English and maths GCSEs – core subjects taken by all teenagers – were the first to move to the new system, with numerical grades awarded for these courses for the first time in 2017.
Last summer, another 20 subjects had new grades awarded for the first time, including core academic courses such as the sciences, history, geography and modern foreign languages.
This summer, new grades will be awarded for the first time in a further 25 subjects including business, design and technology, and many languages such as Chinese and Italian.
Why was the grading system changed?
The move is part of a wider reform of exams which has seen a complete overhaul of the content and structure of GCSEs.
Schools and colleges have been teaching these new GCSEs for the last three to four years, and it is only now that grades are starting to be awarded.
The new courses feature much less coursework than the old GCSE qualifications.
Modular courses, which saw pupils sit papers throughout their studies, have been scrapped in favour of “linear” GCSEs in which pupils take all of their exams at the end of the two-year course.
The new grading system is meant to clearly distinguish new courses from the old qualifications.
What does this mean for students?
In general, a grade 7-9 is roughly equivalent to A-A* under the old system, while a grade 4 and above is roughly equivalent to a C and above.
Fewer students will receive a grade 9 than would have received an A* under the old grading system.
This is because part of the reason for introducing a new grading system was to allow more differentiation among the brightest students.
Last year, 732 16-year-olds in England taking at least seven new GCSEs scored a clean sweep of grade 9s in all subjects.
This year, most teenagers are likely to get numerical grades for all of their subjects, as almost all subjects have now moved over to the new grading system.
Isn’t this all confusing?
There have been concerns raised in the past that the system may be confusing, for example to parents, or businesses presented with potential job candidates with different types of grades.
Different bodies, including England’s exams regulator Ofqual, have been publishing materials about the change and working to publicise the reforms.
How have we got to this stage?
Education reforms in England began in 2011, led by then-education secretary Michael Gove.
A review of the national curriculum was announced first, with the overhaul of GCSEs starting in 2013.

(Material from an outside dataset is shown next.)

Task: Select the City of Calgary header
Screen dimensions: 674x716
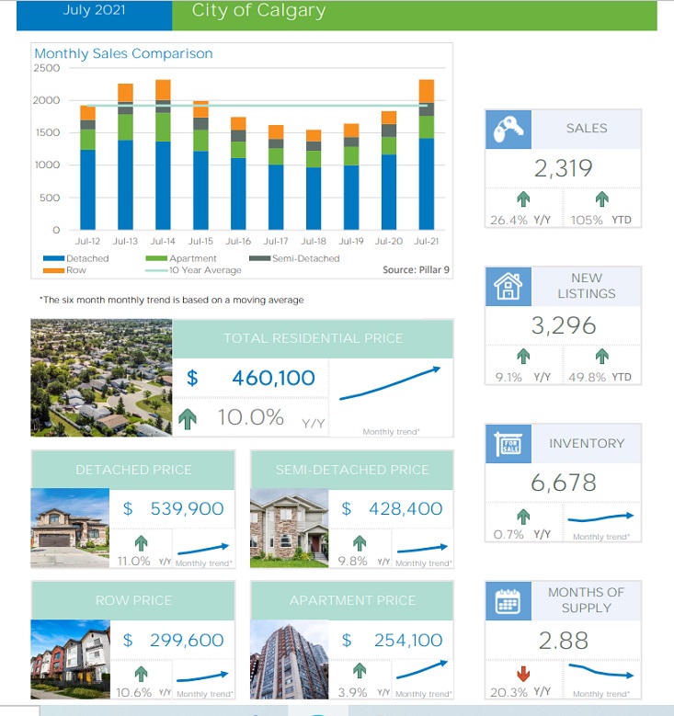Action: click(x=257, y=12)
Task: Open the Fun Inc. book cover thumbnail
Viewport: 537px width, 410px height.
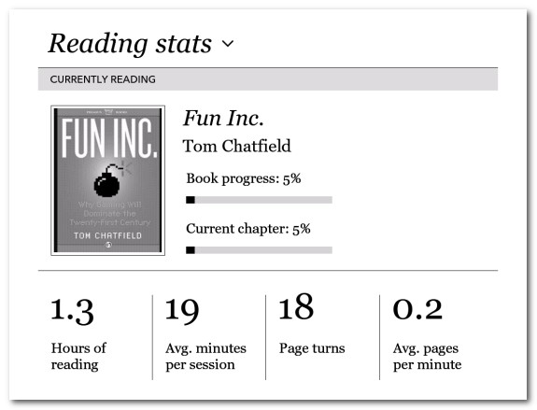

In 2014, Mr Gove said the new tougher GCSE courses "set higher expectations", adding "they demand more from all students and specifically provide a further challenge to those aiming to achieve top grades".
What can you do if you don't make the grade?
If you're unhappy about your number, you can appeal to your exam board as part of the 'Reviews of Results' service.
Each exam board has a different price per unit or paper, and it's worth checking with your exam board to find out the deadline for requesting a review.
The mark will be changed if the reviewer thinks it’s wrong - but the new mark may be higher or lower than the original.
And, if you have done less well than you hoped - don't panic. Talk to your teachers, they can advise you on what your options are.
You can consider re-sitting subjects, or review whether you want to take A levels - perhaps a BTEC vocational qualification is for you - or maybe an apprenticeship?